### PROBLEM DETAILS:
Go through the records below and report each line with "item" in it.

### DATA SHOWN:
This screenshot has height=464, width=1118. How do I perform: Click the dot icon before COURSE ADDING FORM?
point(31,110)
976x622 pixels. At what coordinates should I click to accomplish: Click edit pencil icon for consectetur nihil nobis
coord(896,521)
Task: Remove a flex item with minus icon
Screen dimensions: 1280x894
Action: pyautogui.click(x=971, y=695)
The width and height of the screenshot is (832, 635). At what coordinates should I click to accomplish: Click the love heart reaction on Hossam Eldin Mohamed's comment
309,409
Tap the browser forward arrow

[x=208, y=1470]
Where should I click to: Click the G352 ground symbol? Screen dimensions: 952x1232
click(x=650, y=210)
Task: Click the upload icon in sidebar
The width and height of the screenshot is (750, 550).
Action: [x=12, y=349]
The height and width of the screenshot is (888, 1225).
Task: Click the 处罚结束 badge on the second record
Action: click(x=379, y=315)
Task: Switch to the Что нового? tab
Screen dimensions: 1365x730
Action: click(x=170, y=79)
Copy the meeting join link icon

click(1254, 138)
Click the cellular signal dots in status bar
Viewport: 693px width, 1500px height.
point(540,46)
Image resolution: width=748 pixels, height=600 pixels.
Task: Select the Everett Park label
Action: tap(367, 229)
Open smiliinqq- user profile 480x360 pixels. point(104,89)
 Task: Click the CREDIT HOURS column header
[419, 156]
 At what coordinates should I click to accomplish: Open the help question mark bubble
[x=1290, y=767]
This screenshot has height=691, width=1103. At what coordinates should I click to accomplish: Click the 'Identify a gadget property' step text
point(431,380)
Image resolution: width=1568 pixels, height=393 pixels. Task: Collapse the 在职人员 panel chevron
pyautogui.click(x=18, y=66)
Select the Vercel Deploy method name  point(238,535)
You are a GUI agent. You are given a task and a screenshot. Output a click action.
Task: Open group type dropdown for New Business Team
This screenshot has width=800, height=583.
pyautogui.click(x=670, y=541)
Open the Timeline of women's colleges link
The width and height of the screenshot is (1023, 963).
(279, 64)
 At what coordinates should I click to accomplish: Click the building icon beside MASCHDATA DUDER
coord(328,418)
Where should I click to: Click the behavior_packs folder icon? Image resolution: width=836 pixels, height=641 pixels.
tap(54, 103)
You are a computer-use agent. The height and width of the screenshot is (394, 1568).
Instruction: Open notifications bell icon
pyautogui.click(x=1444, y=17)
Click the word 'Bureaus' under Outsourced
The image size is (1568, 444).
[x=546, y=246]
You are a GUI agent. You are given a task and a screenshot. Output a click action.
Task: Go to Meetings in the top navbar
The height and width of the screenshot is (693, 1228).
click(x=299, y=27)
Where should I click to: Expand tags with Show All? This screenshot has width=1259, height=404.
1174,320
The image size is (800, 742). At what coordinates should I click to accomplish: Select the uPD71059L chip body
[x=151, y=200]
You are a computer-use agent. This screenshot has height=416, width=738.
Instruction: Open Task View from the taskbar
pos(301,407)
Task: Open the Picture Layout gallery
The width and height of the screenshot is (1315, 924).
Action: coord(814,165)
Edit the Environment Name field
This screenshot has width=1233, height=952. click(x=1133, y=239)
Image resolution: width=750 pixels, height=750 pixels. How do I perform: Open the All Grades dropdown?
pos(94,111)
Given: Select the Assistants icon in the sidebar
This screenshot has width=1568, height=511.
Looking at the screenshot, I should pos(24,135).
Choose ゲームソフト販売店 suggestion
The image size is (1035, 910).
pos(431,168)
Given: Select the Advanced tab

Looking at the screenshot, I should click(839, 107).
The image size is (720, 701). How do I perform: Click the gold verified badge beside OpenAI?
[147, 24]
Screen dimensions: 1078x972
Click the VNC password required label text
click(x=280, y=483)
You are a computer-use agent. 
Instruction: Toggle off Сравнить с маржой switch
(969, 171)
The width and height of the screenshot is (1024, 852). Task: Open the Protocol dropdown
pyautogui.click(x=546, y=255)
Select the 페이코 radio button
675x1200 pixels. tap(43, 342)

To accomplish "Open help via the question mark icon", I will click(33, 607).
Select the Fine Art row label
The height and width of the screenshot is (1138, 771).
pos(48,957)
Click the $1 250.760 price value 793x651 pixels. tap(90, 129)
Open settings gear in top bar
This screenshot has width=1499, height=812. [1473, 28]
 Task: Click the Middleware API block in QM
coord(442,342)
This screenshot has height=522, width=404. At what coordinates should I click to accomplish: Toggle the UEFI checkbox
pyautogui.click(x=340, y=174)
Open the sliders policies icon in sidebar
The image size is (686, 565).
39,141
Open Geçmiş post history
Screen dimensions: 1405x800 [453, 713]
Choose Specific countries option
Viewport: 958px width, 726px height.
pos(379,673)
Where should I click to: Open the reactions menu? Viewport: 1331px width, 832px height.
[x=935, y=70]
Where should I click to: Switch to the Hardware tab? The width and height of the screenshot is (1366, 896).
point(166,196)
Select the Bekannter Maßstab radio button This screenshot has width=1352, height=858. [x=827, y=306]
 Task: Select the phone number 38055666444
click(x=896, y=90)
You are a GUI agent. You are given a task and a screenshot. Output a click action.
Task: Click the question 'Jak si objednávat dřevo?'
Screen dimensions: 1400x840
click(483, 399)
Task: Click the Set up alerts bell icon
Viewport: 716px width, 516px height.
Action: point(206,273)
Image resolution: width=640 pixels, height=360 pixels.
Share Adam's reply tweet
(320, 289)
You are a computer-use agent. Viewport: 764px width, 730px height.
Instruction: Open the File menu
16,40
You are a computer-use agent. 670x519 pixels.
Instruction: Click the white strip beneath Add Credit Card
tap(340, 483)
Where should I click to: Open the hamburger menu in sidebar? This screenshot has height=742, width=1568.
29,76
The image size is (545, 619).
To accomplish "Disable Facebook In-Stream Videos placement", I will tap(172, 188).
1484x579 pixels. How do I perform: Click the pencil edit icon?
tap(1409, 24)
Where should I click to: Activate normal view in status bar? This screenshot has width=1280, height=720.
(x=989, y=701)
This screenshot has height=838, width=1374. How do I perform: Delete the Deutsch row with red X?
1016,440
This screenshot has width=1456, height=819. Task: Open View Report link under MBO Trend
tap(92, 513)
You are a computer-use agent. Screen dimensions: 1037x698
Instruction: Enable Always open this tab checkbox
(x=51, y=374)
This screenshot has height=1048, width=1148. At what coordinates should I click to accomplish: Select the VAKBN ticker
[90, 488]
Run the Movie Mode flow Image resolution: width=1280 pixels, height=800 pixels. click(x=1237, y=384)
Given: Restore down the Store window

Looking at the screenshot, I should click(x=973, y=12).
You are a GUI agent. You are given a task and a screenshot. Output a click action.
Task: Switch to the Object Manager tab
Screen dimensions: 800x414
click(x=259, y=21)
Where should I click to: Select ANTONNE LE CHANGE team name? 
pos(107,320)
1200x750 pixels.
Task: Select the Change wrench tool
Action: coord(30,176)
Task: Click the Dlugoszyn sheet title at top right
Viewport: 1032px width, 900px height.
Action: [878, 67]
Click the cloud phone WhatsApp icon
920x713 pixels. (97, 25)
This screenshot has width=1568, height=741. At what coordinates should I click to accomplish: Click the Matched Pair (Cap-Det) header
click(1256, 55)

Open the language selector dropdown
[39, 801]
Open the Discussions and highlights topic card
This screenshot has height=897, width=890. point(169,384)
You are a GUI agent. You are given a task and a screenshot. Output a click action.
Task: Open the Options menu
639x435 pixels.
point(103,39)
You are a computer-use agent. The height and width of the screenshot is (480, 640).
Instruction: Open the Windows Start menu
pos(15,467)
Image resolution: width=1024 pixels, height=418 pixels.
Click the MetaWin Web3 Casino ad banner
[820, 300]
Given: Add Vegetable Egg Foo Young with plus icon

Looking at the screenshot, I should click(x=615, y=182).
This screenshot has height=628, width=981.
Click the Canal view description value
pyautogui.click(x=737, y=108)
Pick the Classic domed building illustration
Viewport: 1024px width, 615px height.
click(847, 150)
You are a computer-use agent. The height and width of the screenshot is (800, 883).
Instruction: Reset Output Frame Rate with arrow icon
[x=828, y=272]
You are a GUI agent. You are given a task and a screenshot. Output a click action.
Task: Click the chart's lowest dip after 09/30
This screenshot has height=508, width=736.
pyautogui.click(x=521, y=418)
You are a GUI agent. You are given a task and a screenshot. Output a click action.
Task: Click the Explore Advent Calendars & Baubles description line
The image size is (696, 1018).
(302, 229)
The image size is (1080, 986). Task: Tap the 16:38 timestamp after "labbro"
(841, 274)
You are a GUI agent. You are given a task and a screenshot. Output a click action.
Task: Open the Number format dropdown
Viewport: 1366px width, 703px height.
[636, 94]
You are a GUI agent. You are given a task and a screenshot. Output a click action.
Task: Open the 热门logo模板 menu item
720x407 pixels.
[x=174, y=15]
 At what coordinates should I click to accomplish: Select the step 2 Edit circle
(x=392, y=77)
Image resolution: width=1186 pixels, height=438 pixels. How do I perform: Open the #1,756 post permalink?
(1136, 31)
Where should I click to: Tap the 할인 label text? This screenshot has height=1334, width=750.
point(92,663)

### RESPONSE AREA:
Task: Remove a flex item with minus icon
Task: Open the 热门logo模板 menu item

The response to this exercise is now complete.